Alors je ne sais pas vous, mais moi, de prime abord, j’ai vite envie de tourner la page et de prendre les jambes à mon cou pour échapper à ce gourou qui prétend nous faire haïr nos proches pour mieux le suivre et l’aimer. Je dis bien « haïr » car les paroles de l’Evangile sont tellement sévères que le traducteur a jugé bon de les adoucir. Dans l’original grec, Jésus ne dit pas qu’il faut le « préférer » à sa famille. Il dit brutalement qu’il faut les haïr. Comment comprendre cette radicalité et surtout comment la concilier avec l’impératif de l’amour universel, même des ennemis ?
Bon, il va sans dire, que le texte auquel il faut nous frotter, ne figure sans doute pas parmi les pages d’Evangile qui nous sont les plus précieuses. Il ressuscite en nous le spectre d’un christianisme ennemi de l’homme, prêchant le renoncement et l’abnégation sur tous les tons et à tous les niveaux.
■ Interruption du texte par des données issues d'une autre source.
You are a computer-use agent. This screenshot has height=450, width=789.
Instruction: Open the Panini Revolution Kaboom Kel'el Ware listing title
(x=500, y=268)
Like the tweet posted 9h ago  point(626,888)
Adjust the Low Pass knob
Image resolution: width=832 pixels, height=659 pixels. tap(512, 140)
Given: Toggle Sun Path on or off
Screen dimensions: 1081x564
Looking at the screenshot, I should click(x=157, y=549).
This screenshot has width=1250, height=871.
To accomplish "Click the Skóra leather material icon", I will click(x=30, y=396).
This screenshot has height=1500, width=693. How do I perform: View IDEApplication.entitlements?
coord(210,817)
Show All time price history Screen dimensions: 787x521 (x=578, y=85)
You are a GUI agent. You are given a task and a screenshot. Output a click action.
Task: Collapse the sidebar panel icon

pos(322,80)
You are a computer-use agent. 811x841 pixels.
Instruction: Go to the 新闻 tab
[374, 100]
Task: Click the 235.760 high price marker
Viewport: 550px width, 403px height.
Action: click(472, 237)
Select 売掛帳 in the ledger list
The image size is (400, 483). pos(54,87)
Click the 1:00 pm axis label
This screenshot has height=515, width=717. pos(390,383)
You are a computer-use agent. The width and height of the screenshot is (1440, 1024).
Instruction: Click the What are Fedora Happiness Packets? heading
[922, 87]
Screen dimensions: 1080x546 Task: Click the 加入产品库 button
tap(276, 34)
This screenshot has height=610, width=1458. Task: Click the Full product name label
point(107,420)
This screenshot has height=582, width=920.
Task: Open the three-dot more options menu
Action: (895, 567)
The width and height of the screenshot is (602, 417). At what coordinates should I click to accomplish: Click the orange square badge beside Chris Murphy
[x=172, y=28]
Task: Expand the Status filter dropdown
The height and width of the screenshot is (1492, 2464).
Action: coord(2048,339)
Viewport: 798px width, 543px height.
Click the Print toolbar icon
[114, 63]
Un christianisme hors d’âge, en quelque sorte, nous enfermant dans la culpabilité et l’impuissance.
Ce dimanche, voilà une page d’Evangile bien difficile. La tentation nous guette de vouloir en adoucir les paroles abruptes, de trouver des petits arrangements pour en émousser la pointe acérée, d’inventer des stratagèmes pour en amoindrir la radicalité. En effet, nous avons bien du mal à voir en quoi tous ces renoncements à ce qui nous est le plus cher, à commencer par nos affections, et en quoi la haine de soi, de nos biens, peuvent être une Bonne Nouvelle pour notre vie. N’est-ce pas plutôt de la folie ?...
Mais le comble dans l’histoire, c’est que Jésus justement nous présente ces opérations de dépouillement comme la décision la plus sensée qui soit. La radicalité de l’Evangile n’induit pas de renoncer à la sagesse la plus élémentaire.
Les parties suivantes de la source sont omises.